The Strange Case of David Brooks

The Strange Case of David Brooks

R. Albert Mohler, Jr.
May 9, 2005

David Brooks moved to The New York Times in 2003, taking possession of a rare opportunity to serve as a columnist for the nation’s most influential newspaper. Brooks was touted as a conservative who would help bring balance to the overwhelmingly liberal slant of the NYT editorial and commentary pages. A veteran of The Weekly Standard and The Wall Street Journal, Brooks had genuine conservative credentials. Beyond this, he is often a masterful writer, combining deep cultural understanding with a fine reportorial eye. His books, especially Bobos in Paradise and On Paradise Drive, are filled with keen insights and clever anecdotes, even if both suffer from a lack of final judgment. His moral analysis often suffers from the same fundamental failure–no final judgment.

His “on the one hand, on the other hand” pattern of moral analysis reached a low point in a column on the tragedy of Terri Schiavo [“Morality and Reality,” March 26, 2005]. “What I’m describing here is the clash of two serious but flawed arguments. The socially conservative argument has tremendous moral force, but doesn’t accord with the reality we see when we walk through a hospice. The socially liberal argument is pragmatic, but lacks moral force.” Finally, “No wonder many of us feel agonized this week, betwixt and between, as that poor woman slowly dehydrates.” Missing from his column is any verdict. Would he remove the feeding tube or not? A failure to make his own opinion clear reduces his analysis to pedantry. Without a conclusion, his column is nothing more than a lame lament. If the two arguments he describes are both “seriously flawed,” what is his argument?

● ● ● ● ● ● ●

* [SET TASK 1]
Answer these from the commentary on David Brooks:
(a) In what year did Brooks move to The New York Times?
(b) Which two publications is Brooks described as a veteran of?
(c) What title and date are given for Brooks's column on Terri Schiavo?
* [SET TASK 2] Please duplicate the part of the commentary on David Brooks starting with "R. Albert Mohler, Jr." and going on through "failure–no final judgment.".
* [SET TASK 3] Pick up the commentary on David Brooks where it stops and write what follows.

* [DATA SECTION]
● ● ● ● ● ● ●

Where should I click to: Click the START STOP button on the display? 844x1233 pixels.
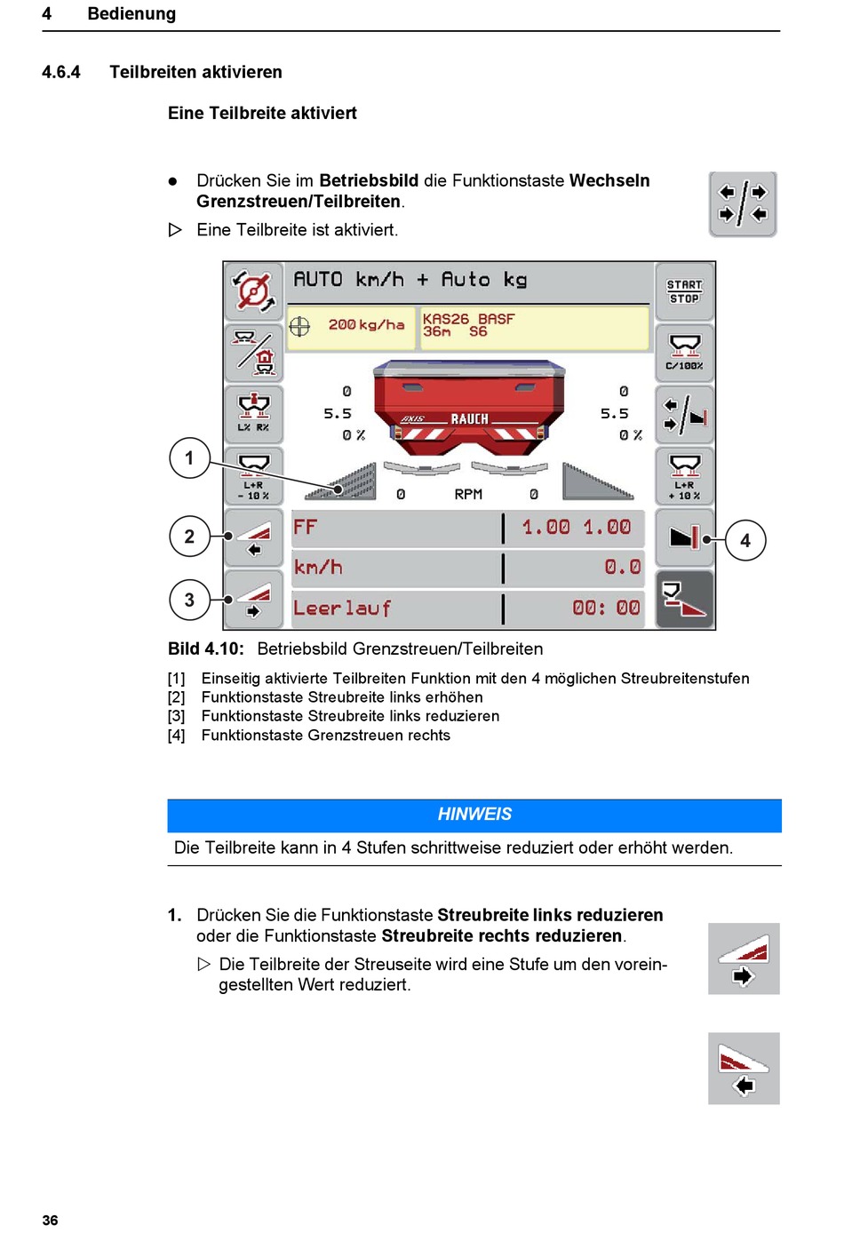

● ● ● ● ● ● ●

* [EXERCISE OUTPUT 1]
(a) 2003
(b) The Weekly Standard and The Wall Street Journal
(c) "Morality and Reality," March 26, 2005

* [EXERCISE OUTPUT 2]
R. Albert Mohler, Jr.
May 9, 2005

David Brooks moved to The New York Times in 2003, taking possession of a rare opportunity to serve as a columnist for the nation’s most influential newspaper. Brooks was touted as a conservative who would help bring balance to the overwhelmingly liberal slant of the NYT editorial and commentary pages. A veteran of The Weekly Standard and The Wall Street Journal, Brooks had genuine conservative credentials. Beyond this, he is often a masterful writer, combining deep cultural understanding with a fine reportorial eye. His books, especially Bobos in Paradise and On Paradise Drive, are filled with keen insights and clever anecdotes, even if both suffer from a lack of final judgment. His moral analysis often suffers from the same fundamental failure–no final judgment.

* [EXERCISE OUTPUT 3]
Brooks does have an argument when it comes to homosexual marriage–he’s for it. “Gays and lesbians are banned from marriage and forbidden to enter into this powerful and ennobling institution,” he complains [“The Power of Marriage,” November 22, 2003]. “A gay or lesbian couple may love each other as deeply as any two people, but when you meet a member of such a couple at a party, he or she then introduces you to a ‘partner,’ a word that reeks of contingency.” In his view, conservatives should welcome gay marriage as a matter of social stability. In his words: “You would think that faced with this marriage crisis, we conservatives would do everything in our power to move as many people as possible from the path of contingency to the path of fidelity. But instead, many argue that gays must be banished from matrimony because gay marriage would weaken all marriage. A marriage is between a man and a woman, they say. It is women who domesticate men and make marriage work. Well, if women really domesticated men, heterosexual marriage wouldn’t be in crisis. In truth, it’s moral commitment, renewed every day through faithfulness, that ‘domesticates’ all people.” By constructing his argument this way, Brooks sides with homosexual ‘conservatives’ like Andrew Sullivan who promote similar arguments. Excluded from this argument is the idea that marriage just might be something that is ontologically fixed and absolute. One gains the clear impression that the kind of ‘conservative’ The New York Times would hire as a conservative columnist is the kind who would make a ‘conservative’ case for same-sex marriage.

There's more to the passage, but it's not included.